Back in April 2002, George W. Bush explained to a group of US army cadets that the history of imperial military involvement in Afghanistan was “one of initial success, followed by long years of floundering and ultimate failure. We are not going to repeat that mistake,” he assured them. But we did, said Rod Dreher in Newsweek. In that same speech, Bush vowed that the US would rebuild war-torn Afghanistan as it had postwar Europe. Yet 20 years and $2trn later, “our nation-building folly” has ended in “catastrophe”, with the Taliban back in charge, and the US humiliated.

But while the speed of the takeover may have been a shock, it was always clear that America’s Afghan mission would end badly, because the premise on which it was based – that “all peoples want individual freedom and share our vision of prosperity” – was fundamentally flawed. Liberal democracy is not “the natural state of humankind, but rather a mindset that emerges under certain conditions”, and those were just not present in Afghanistan.

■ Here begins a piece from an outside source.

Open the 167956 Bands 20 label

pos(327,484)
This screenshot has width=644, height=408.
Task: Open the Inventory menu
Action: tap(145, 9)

I wouldn’t go as far as to say that failure was set in stone, said Daron Acemoglu on Qantara.de. But the “top down” state-building strategy the US adopted was doomed. Of course, the US was right that Afghanistan needed a functioning government; where it went wrong was in thinking that it could use its military might to impose one on a country that is notorious for its ethnic and tribal divisions, and that has a long history of throwing off centralised control.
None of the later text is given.